=== Begin Enclosure ===

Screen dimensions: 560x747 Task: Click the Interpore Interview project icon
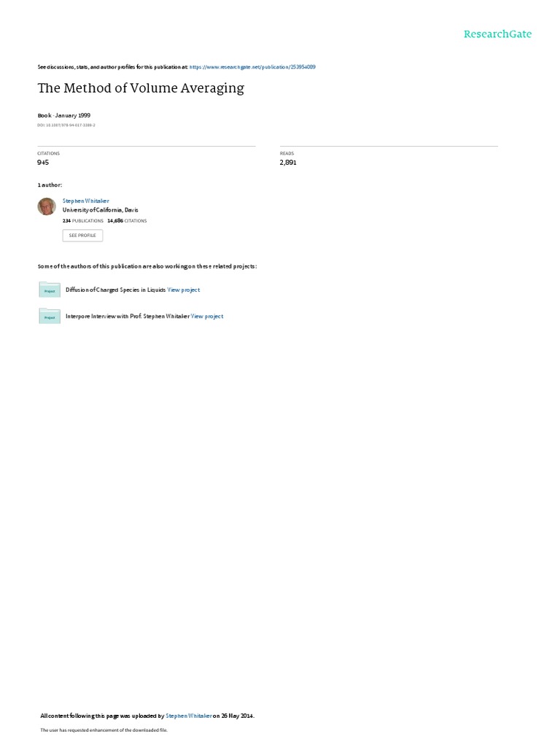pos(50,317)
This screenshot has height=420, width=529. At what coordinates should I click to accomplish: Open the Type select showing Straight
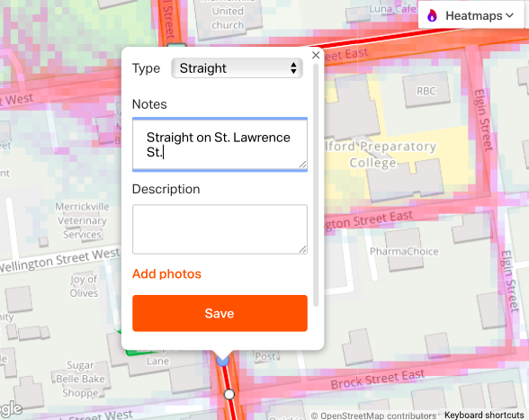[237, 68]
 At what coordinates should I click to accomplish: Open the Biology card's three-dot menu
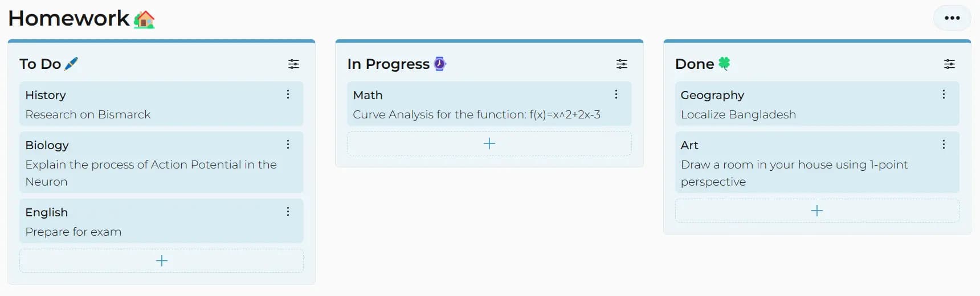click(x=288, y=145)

=== End Enclosure ===

[Task statement] Copy out the listing above in full and leave out its pictures.

[Written answer]
Screen dimensions: 560x747 Task: Click the Interpore Interview project icon
pos(50,317)
This screenshot has height=420, width=529. At what coordinates should I click to accomplish: Open the Type select showing Straight
[237, 68]
 At what coordinates should I click to accomplish: Open the Biology card's three-dot menu
click(x=288, y=145)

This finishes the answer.